The Stranger - First-look Review

The Stranger – First-look Review

François Ozon et Albert Camus ne semblent pas être un ajustement évident. Le style plutôt Louche et sans entrée du cinéaste français semble en contradiction avec la marque de Camus Ennui, le saint patron des étudiants universitaires qui fument des roll-ups et ont une seule boucle d'oreille de cerceau. Pourtant, Ozon a adapté la nouvelle la plus connue de Camus, l'étranger, qui concerne un jeune Français à Alger qui est jugé pour le meurtre d'un homme local dans le sang froid. Il ne nie pas l'accusation ou n'offre pas de défense. Le mystère est son désintérêt total pour la question.

Le coltique Benjamin Voisin, qui a également joué à Ozon à Summer '85, joue Meursault. Il apparaît un passager dans sa propre vie, quelqu'un à qui les choses arrivent plutôt que celle qui fait bouger les choses, désintéressée de tout et de tout le monde. Son intoxication est presque comique; Jamais Meursault ne menace de montrer une véritable émotion, même lorsqu'il est informé par le télégramme de la mort de sa mère. Il demande à son employeur de deux jours de congé et se rend dans la maison de soins dans laquelle elle vivait pour prendre soin des arrangements funéraires; Le personnel là-bas est inquiétant par son manque d'émotion apparent lors de son décès.

Obtenez plus de petits mensonges blancs

De retour à Alger, il se sent également insensé par une opportunité d'emploi, ses voisins répugnants et même sa nouvelle petite amie. Il semble incapable de ressentir, et peut-être que c'est un témoignage du talent de Voisin qu'il fait une présence si convaincante, angélique mais horrible, totalement agnostique pour le monde mais pas tout à fait à la dépression.

Lorsque le meurtre inévitable se produit, Meursault lève l'arme de poing de son voisin et tire quatre balles dans la victime. Nous apprenons, après avoir passé assez de temps avec le jeune homme, il ne savait pas pourquoi il l'a fait. Peut-être la vengeance, mais ce n'est pas un argument convaincant. Cet acte barbare de violence par un jeune homme engourdi dans son propre privilège n'est pas choquant dans sa singularité.

Mais Ozon fait une altération cruciale du texte de Camus.

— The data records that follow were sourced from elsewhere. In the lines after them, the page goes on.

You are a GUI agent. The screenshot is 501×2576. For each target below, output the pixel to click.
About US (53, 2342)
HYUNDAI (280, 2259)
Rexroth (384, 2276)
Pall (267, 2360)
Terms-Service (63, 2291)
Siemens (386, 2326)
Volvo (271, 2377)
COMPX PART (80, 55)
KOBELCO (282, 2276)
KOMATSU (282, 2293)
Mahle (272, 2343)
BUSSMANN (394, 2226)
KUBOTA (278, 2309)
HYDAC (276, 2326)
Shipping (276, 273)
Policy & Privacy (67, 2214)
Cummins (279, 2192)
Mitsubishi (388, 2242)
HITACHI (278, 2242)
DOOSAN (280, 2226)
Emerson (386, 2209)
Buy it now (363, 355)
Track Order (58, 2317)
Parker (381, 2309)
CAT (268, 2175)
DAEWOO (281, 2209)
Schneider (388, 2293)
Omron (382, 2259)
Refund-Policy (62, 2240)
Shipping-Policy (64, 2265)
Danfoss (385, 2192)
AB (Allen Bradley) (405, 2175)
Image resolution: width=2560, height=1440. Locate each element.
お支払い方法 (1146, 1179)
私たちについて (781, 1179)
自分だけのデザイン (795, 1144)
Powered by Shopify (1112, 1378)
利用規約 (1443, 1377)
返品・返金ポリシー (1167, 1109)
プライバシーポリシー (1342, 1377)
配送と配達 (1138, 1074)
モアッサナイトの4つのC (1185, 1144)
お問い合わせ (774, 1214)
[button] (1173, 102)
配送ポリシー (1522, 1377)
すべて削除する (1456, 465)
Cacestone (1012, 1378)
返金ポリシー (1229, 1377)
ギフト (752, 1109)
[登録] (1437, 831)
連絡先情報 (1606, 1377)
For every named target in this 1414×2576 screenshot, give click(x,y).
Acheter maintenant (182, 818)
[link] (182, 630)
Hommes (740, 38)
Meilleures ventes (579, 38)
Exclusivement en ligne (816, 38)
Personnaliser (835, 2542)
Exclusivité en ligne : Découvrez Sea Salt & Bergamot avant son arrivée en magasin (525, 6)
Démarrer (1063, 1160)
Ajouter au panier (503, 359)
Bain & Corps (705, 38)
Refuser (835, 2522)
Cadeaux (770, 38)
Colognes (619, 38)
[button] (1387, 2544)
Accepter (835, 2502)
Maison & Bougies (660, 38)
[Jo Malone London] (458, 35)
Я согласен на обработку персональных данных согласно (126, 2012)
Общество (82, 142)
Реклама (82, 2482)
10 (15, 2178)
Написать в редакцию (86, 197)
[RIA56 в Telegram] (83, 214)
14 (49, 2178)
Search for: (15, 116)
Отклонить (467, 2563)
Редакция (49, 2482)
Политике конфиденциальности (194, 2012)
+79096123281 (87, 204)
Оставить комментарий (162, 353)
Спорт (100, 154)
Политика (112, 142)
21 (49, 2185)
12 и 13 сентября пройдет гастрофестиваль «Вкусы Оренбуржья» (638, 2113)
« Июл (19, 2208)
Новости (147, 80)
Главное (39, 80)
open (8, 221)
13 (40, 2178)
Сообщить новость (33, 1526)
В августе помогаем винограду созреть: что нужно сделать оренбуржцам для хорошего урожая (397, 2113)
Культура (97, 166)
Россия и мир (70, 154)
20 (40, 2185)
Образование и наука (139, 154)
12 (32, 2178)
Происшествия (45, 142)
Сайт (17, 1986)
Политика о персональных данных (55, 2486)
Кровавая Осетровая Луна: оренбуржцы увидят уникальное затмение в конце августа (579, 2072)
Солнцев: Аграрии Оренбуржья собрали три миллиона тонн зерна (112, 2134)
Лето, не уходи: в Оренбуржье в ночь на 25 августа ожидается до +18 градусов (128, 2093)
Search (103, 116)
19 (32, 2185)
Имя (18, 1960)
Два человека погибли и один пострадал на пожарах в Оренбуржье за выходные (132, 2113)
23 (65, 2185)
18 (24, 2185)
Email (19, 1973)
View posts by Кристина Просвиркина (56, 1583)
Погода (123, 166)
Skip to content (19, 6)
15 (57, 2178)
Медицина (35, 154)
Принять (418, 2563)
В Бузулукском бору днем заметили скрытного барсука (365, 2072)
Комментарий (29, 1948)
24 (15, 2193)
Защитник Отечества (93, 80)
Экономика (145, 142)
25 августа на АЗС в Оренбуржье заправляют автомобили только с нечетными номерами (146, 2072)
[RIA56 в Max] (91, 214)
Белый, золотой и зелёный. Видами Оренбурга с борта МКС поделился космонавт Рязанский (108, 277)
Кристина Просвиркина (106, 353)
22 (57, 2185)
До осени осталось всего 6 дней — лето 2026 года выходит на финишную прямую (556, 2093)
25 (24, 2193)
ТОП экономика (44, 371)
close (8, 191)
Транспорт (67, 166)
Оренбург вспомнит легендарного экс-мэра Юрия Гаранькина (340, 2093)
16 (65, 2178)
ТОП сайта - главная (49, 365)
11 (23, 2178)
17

Il donne à l'Algérien assassiné son nom, qui a été omis dans le roman original, peut-être pour souligner le peu de Meursault, peut-être à cause de sa production contextuelle. Ozon corrige cela en tout cas, attention à souligner qu'il s'agissait d'un homme – un algérien, un fils, un frère – que Meursault a tué. Il avait une famille et une vie et ne se sentait pas engourdi dans le monde comme Meursault. L'élément racial de l'étranger est souligné par un actualité au sommet du film qui épouse à quel point Tangiers est devenu adorable sous la gouvernance française. L'indifférence de Meursault semble parallèle à l'indifférence de l'État, que le meurtre et les mauvais traitements d'Algériens sont à égalité pour le cours. Le crime qu'il commet ne signifie rien dans un pays déjà occupé par les colonisateurs. Ce n'est que le manque total de défense de Meursault qui choque le système en action.

La photographie en noir et blanc Staid ajoute à l'atmosphère oppressive de l'étranger, même si elle ne fournit pas beaucoup d'intrigues visuelles, et le rythme lent d'un roman déjà mince menace de porter le désintérêt de Meursault sur le spectateur. Heureusement, il y a des ponctuations dans les performances de soutien de Denis Levant et Swann Arnaud, magistralement déployées dans leurs petites scènes.

L'étranger transfère pour filmer pour la troisième fois de manière principalement convaincante, et les petits ajustements de l'intrigue de Camus permettent un peu de modernité sans une mise à jour plus évidente. Le film ne s'attend pas à de la sympathie pour le Meursault privilégié et désimpassible, et ne l'absouaisse certainement pas (pas qu'il le veuille de toute façon). L'étranger reflète l'indifférence des États et des occupants colonistes, infligeant leurs valeurs et leur violence pendant des siècles, et comment une vie d'individualisme fait de nous, sinon des monstres, alors certainement cruels.